Thursday, November 5, 2020

APT41 and human greed

 Jon Dimaggio from Symantec's Threat Hunter Team talked about the cyber attacks that involve China based hacker group called 'APT41' for espionage and cyber crimes. APT41 is an early adaptor of 'supply chain' attack which they leverage victims by establishing relationships with companies to use them for later bigger attacks and has been active since 2012. Jon stated that the confusing part of this investigation was that  it is unusual in that state-sponsored espionage group involved with financial gain motivated cyber crimes. The motivation behind the espionage is not for financial gains but to collect intellectual information for political and military purposes. APT41 is a custom developed sophisticated espionage malware that has invested with time and money. It is unlikely that the government would permit to use it for financial gains as it can expose its signature to researchers which result in close of the long standing operation. One crucial tactic his team used to identify the crime was to monitor the human logging event timestamps. It appeared that the cyber crime actors were active between 10 pm to 1 am which is unusual time for espionage activity to happen. It lead to a hypothesis that it could be a moonlighting activity caused by a human greed.

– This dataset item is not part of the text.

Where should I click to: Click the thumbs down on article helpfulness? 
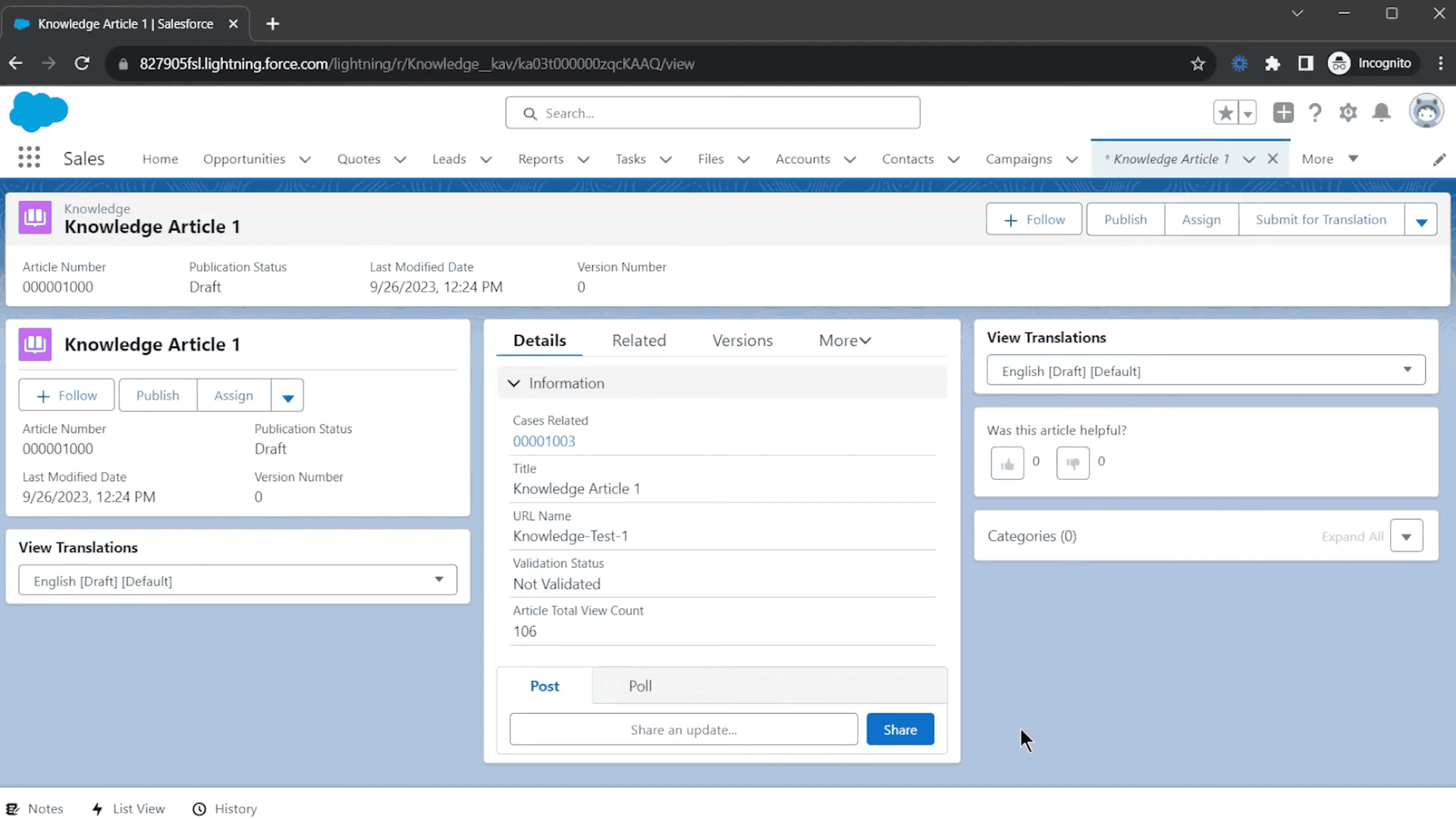1072,463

It is well known fact that highly skilled tech individual is well paid and lives a comfortable life in China but it appears human greed lead to perform the cyber attack for a personal capital gain to earn cyber money using APT41 malware thinking that they wouldn't be caught. The US government indicted seven individuals including APT41 with variety of crimes. Two of them worked both the espionage and cyber crimes operations. He believes that his team is doing a good job with investigating this cyber attacks based on the information revealed on the indictment. As the result of this indictment, APT41 will change their tactics, retool the attacks , and slow down but comeback with new creative way of attacks.